I don’t buy the “small market” excuse either. The Pirates have always been one of the least wealthy teams in MLB, yet they still won World Series in 1909, 1925, 1960, 1971, and 1979. They have won multiple division crowns and league pennants. Other small market teams like Oakland, Tampa Bay, Milwaukee, Cincinnati, Baltimore, and Seattle have all been more competitive than  Pittsburgh the past two decades.

 

The question then is…if it isn’t ownership, management, or the economics of baseball, then what the hell is the problem?? Why haven’t the Pittsburgh Pirates been able to put together atleast a couple of successful, winning seasons in the past 20 years?? Dear Lord…even a broken clock is right twice a day for Pete’s sake!!

 

Quite honestly I don’t know the answer, and I am not inclined to waste time & energy trying to figure it out. One of the saddest things I see on TV is the sight of post-game analysts Kent Tekulve (who was one heck of a closer in his day) & Paul Alexander, not to mention game announcers Tim Neverett, Bob Walk, Greg Brown, John Wehner, & Steve Blass, trying to resolutely stay professional & upbeat while continuously having to explain away the latest loss and point out anything remotely positive. Holy cow that job has to totally suck.

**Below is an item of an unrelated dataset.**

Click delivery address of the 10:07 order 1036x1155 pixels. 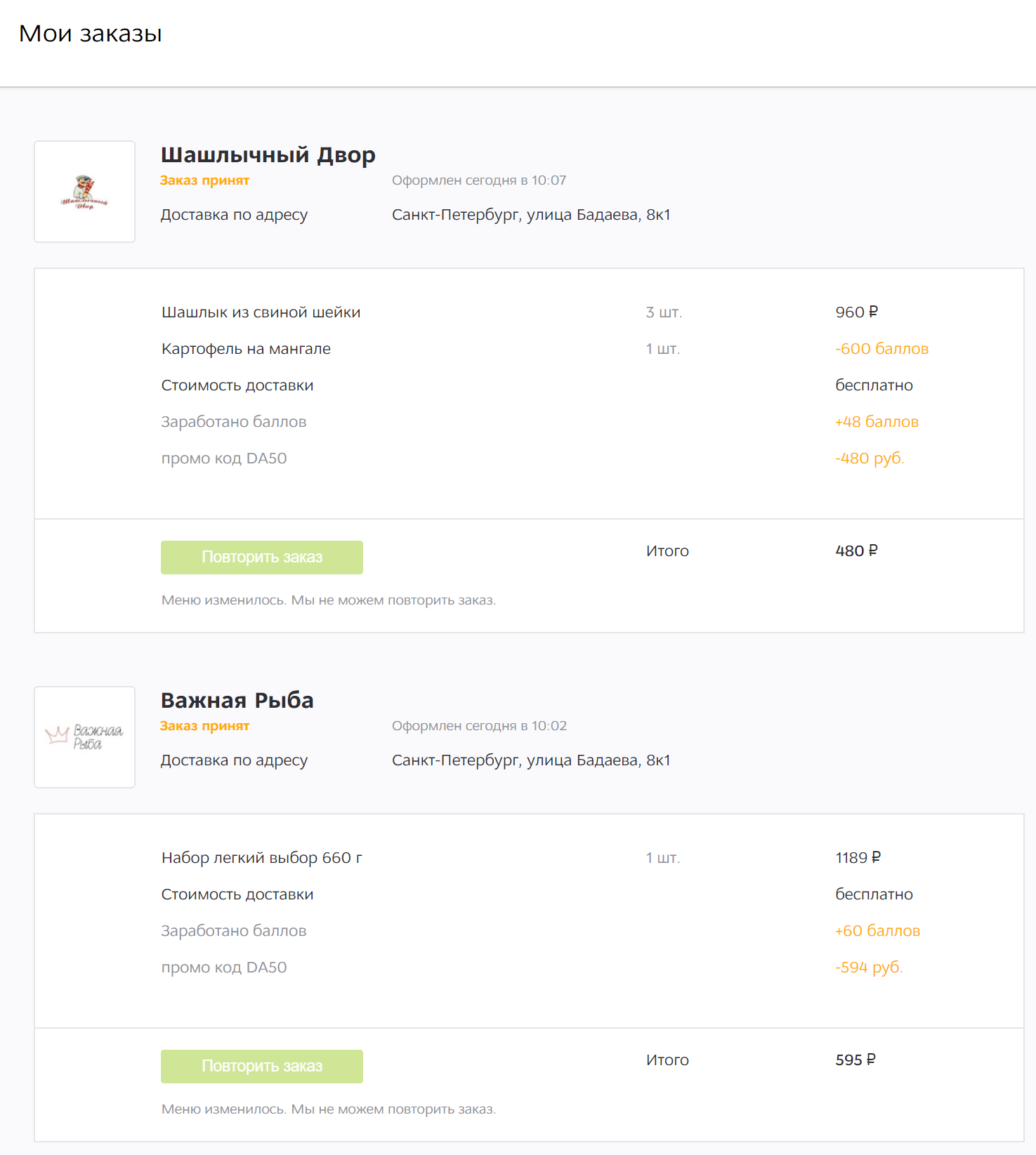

I mean really…how does one come up with the words to put an optimistic spin on a loss 82+ TIMES?? One of these days when someone asks a goofy question on the Ask Teke segment of the post-game show I half expect Tekulve to go postal, throwing down his microphone and screaming “What the hell do you want me to say?? There’s nothing more I can say!! They suck!! This is not a major league team!!”. That would be the most entertaining thing I’ve seen on a Pirates broadcast since 1992, which of course means it’ll never happen.

 

Unfortunately the Pirates have the nicest baseball stadium in the country and fans keep flocking to it, meaning the owners are making a profit each year despite losing a ton of games. As long as that is the case I doubt very seriously any kind of significant money will be spent for any major upgrades. That means, fellow Pirates fans, that what you see is what you are going to get for the foreseeable future. The only hope we have is that the young players they have drafted develop into legitimate stars. Can a team with McCutchen, Marte, Taillon, & Cole and a bunch of role players right the ship?? I’m not holding my breath. I think they need atleast two more position players who can hit and one additional pitcher, and the powers-that-be have demonstrated an inability to make good trades and an unwillingness to sign anything other than subpar bench warmers in free agency. A pattern is beginning to develop. The PR machine will try to get the fanbase excited in the spring (“This is our year!!”). The team will show signs of life clear thru July and maybe into August. And then the inevitable implosion will happen, complete with lame excuses like “So & so got inured” or “The pitchers arms got tired”. Lather, rinse, repeat. I hate to say this ladies & gentlemen, but after 20 years we might only be halfway thru this losing streak. I hope I am wrong, but I honestly don’t think I am. I’ll say what I said one year ago to the Pirates brass…prove me wrong. I don’t think you can.